[[ SOURCE TEXT open ]]

Welcome to Episode 2 of the International IVF Podcast and this is the first in our upcoming profile episodes where we speak to the greats of IVF, those amongst us who have been working in the field since the early days. Jacques Cohen is the CEO of the International IVF Initiative and has an extremely impressive CV. His postdoctoral studies (1982-1985) were performed at Cambridge University (UK) and Bourn Hall Clinic working under Prof Robert Edwards which is what we wanted to talk with him about in this episode. 

What we discussed: 

  • When Jacques first met Bob in the late 70’s at a two conference in the Netherlands and the impact that Bob’s closing lecture had on him, as it was unlike anything Jaques had ever heard before. He had been looking forward to it as he was 12 months into a Masters in ART. Jacques went and spoke to Bob then and described how despite his fame, he was still happy to talk to people. 
  • Jacques talked about meeting Bob some years later who remembered his time in the Netherlands fondly as he had returned back in the UK and received a call from Gene Purdy about Leslie Brown, the mother of Louise Brown the UK’s first IVF baby, who had a positive pregnancy test. 
  • In 1982, Jacques applied for an embryology job, Simon Fishel had already been hired and Jacques talked about Jean Purdy and her role as a technician and her role was to make sure that the ‘Mad Science’ was in an environment like an operating theatre. Bob came from an animal science background and wasn’t used to sterile and organised laboratories. 
  • Jean Purdy was the person who helped to organise Bob and his practice. 
  • Jacques described what Lab life was like eg.how egg collection couldn’t be timed like it is today. 
  • How they looked at LH’s collecting samples several times a day. 
  • Bob was exhausted as the only embryologist, only being assisted by Simon Fishel and then after advertising in Nature magazine, Jacques and Carol Faheley were employed out of 200 applicants.

[[ SOURCE TEXT closed ]]
[[ LISTED RECORDS open ]]

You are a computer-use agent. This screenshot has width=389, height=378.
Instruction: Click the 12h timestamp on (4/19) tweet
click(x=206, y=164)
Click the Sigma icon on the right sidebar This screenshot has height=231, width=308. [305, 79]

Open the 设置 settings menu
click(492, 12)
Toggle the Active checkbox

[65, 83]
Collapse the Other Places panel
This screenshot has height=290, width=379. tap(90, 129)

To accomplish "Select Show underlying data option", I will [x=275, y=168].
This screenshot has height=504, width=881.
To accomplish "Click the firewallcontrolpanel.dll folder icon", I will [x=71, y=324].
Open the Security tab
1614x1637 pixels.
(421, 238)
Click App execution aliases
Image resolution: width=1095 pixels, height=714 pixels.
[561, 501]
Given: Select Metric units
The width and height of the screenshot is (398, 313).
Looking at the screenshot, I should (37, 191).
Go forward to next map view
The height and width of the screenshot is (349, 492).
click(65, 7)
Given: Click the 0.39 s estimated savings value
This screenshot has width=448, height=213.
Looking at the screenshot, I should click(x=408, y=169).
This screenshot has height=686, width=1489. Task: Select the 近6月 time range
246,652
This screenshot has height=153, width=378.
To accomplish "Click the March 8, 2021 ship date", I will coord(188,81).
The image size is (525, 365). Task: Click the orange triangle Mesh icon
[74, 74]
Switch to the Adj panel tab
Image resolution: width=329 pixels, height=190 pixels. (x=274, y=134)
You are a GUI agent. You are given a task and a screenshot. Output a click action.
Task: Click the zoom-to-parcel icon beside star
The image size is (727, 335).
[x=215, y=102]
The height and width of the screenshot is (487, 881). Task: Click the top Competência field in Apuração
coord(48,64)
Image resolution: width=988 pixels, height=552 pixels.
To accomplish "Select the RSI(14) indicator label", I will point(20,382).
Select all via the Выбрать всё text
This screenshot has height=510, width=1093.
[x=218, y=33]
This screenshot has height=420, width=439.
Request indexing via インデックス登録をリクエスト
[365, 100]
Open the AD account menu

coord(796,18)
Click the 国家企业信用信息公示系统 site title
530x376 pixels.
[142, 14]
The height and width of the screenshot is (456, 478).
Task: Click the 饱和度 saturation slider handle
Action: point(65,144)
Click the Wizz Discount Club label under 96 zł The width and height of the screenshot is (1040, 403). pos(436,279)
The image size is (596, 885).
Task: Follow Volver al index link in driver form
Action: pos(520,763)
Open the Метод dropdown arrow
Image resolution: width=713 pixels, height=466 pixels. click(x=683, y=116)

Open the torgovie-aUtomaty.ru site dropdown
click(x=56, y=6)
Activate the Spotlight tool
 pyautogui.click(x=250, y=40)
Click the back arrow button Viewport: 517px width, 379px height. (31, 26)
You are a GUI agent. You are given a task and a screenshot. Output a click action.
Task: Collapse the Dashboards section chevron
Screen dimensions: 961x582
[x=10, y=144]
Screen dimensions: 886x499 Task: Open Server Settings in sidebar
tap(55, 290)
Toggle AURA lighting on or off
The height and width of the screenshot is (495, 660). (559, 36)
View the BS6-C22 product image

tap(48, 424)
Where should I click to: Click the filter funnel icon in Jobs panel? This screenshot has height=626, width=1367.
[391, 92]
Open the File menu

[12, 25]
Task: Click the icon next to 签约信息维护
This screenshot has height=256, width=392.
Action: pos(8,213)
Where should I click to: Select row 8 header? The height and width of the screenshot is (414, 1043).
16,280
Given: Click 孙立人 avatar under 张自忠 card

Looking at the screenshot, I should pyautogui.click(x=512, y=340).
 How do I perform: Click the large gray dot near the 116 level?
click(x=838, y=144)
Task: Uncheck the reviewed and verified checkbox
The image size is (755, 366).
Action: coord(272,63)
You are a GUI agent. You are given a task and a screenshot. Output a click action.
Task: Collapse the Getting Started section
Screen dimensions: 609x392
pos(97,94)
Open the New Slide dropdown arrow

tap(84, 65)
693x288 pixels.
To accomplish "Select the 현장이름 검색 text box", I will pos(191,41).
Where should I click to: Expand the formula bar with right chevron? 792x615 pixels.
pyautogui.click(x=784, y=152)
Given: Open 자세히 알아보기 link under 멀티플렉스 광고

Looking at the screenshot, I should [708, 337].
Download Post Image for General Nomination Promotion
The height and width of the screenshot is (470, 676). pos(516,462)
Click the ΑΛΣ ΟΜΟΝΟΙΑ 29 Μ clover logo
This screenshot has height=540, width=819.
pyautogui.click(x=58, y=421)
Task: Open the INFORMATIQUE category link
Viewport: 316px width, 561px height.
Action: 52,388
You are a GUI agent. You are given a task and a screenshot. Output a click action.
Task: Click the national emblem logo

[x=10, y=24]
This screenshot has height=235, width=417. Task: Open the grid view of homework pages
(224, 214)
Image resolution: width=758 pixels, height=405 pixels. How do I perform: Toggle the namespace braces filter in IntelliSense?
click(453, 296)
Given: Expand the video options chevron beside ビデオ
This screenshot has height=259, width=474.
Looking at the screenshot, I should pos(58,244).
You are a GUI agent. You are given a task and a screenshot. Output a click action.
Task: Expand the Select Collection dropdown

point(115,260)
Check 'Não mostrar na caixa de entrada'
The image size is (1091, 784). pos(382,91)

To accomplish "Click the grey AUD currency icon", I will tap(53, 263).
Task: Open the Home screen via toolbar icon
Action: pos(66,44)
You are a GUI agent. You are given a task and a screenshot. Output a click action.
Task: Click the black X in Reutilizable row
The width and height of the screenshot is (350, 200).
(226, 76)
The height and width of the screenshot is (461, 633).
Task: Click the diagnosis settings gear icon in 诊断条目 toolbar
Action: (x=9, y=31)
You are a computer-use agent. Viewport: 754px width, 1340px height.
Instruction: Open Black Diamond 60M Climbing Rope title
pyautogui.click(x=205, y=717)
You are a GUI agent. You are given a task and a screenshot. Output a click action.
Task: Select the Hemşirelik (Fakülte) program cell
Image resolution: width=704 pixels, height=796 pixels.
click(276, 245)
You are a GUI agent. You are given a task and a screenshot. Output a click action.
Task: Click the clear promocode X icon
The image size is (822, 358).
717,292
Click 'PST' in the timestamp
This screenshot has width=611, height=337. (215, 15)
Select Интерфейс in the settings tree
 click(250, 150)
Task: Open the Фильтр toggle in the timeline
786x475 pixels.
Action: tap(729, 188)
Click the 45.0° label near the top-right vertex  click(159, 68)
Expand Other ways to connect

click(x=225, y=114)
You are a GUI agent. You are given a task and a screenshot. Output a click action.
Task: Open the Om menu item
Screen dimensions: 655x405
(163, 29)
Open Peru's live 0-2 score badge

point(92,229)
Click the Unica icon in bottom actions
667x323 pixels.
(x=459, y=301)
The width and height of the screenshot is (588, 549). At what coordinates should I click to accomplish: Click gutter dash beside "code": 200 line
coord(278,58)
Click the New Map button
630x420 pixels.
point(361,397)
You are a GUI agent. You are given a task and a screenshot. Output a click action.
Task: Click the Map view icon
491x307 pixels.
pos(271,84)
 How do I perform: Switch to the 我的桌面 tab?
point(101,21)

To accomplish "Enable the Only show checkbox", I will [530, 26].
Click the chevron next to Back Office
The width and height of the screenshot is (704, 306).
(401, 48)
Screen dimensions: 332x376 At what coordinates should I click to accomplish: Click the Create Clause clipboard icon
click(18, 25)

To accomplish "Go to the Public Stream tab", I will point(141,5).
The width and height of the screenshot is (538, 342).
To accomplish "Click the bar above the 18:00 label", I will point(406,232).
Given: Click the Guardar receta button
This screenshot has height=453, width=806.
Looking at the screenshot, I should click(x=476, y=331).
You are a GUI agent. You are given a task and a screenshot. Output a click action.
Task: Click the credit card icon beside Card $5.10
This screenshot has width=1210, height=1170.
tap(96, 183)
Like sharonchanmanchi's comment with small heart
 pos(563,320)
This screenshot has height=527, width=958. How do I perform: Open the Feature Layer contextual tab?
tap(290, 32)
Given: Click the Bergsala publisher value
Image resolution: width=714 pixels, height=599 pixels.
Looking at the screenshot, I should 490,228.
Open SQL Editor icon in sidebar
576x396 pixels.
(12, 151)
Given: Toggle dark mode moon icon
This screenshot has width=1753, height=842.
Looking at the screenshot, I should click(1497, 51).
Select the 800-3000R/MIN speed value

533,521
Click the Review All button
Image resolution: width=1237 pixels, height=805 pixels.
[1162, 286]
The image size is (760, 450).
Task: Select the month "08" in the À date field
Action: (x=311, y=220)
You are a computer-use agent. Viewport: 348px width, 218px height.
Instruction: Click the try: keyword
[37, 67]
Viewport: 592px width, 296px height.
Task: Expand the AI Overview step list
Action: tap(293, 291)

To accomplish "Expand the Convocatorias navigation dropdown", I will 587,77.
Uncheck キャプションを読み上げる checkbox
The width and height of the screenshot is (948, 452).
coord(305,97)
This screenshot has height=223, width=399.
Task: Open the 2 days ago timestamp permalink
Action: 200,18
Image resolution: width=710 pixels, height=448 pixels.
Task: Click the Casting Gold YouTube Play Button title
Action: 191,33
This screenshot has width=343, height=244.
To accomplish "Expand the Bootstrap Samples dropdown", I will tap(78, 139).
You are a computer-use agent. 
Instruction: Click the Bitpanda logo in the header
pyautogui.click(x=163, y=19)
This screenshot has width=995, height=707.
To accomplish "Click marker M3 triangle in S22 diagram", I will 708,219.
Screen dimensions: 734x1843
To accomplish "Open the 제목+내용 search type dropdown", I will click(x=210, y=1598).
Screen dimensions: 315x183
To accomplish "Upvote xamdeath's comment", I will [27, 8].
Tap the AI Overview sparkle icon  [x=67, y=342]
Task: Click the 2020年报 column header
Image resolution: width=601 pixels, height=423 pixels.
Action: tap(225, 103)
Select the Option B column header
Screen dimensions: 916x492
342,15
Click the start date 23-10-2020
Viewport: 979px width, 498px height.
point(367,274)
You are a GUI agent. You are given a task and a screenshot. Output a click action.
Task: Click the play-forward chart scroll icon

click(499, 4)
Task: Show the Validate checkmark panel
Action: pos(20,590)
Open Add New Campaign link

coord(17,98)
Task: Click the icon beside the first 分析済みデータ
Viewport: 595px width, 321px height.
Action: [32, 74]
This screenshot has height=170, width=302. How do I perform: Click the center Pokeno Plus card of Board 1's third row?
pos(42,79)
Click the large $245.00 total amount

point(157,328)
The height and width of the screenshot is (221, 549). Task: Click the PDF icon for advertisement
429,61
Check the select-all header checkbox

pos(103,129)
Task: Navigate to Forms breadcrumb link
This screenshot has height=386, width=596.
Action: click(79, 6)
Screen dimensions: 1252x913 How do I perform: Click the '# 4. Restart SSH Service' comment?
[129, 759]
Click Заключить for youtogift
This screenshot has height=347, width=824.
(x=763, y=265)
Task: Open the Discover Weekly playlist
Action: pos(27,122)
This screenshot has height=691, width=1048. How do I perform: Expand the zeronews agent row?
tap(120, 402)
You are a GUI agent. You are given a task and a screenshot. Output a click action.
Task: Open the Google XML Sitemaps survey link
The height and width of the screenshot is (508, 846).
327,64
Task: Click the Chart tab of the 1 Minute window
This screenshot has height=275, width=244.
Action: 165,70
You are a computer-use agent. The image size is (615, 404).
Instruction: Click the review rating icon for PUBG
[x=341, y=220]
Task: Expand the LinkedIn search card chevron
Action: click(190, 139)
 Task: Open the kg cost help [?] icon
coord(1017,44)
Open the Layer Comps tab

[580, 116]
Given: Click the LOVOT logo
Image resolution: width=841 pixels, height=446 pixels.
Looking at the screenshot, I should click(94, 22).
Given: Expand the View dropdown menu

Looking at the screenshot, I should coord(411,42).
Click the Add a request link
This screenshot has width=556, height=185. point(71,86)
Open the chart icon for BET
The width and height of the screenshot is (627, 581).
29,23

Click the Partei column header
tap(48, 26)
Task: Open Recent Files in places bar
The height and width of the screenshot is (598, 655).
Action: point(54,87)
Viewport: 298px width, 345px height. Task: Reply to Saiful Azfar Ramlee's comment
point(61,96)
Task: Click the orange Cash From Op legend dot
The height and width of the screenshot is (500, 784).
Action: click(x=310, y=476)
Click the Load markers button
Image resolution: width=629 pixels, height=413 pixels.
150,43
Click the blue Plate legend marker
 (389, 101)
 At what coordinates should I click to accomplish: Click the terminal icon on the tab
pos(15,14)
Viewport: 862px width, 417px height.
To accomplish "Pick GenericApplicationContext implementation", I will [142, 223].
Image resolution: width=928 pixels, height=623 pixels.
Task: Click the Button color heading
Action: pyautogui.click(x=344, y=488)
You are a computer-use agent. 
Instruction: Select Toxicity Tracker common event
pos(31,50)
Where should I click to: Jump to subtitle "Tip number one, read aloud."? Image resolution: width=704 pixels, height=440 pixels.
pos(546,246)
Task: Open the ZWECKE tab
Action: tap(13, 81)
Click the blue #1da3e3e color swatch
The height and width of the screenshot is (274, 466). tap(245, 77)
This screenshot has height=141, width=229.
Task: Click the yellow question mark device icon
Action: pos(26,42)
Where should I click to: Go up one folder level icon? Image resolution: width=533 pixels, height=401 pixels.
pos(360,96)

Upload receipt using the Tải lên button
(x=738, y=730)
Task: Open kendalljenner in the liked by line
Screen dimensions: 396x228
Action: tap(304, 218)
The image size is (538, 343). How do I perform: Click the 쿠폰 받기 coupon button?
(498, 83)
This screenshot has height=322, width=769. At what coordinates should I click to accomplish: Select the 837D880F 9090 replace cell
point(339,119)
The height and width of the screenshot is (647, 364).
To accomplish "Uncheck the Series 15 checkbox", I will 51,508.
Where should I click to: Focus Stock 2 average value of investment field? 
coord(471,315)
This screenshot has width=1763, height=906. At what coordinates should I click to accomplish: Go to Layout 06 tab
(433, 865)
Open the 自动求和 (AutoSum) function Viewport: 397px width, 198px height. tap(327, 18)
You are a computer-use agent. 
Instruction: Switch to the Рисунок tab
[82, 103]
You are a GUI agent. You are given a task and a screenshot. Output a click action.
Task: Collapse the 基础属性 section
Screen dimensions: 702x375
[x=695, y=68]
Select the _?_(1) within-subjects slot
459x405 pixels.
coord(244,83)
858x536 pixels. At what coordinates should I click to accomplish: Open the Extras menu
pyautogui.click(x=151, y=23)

[[ LISTED RECORDS closed ]]

→ EXERCISE BRIEF: Extend the podcast episode notes about Jacques Cohen's time with Robert Edwards, picking up after their final bullet point.

→ FINAL ANSWER:
  • Jacques also describes what the patient's experience was like in the early days - being inpatients, which added financial pressures to Bourn Hall. Husbands were also having to be nearby either in a hotel or a room in the village. All of the studies were way before Ultrasound became a science - they had to rely on estradiol and LH. 
  • Jacques talks about maternal serum - which was used in the procedure for Louise Brown’s birth, also using donor serem. 
  • The consent procedure was mainly oral. 
  • How Porta Cabins were used for the treatment rooms and parts of the clinic, meant to be used for 6 months and were used for 5 years. 
  • Jacques described working with Bob and Jean when they were making culture media and what the process was like to witness, with all the checks and how much he learnt from it. 
  • He talks about how the different labs were organised. 
  • The daily meetings the team would have. 
  • Bob's work running journals as Editor and then his decision to leave and then setting up RBM online and how he went on to make a career out of editing, sharing knowledge and publishing and how ahead of his time with the whole concept of ‘online’ information. 
  • Not only was he a pioneer in IVF, but he was also a visionary in his editing and publishing of major journals for 25 years. 
  • How Bob was consumed 365 days a year about publishing and sharing knowledge and was a big fan of the modern ways of sharing communication.  
  • Media production and how they have changed and its impact on success rates.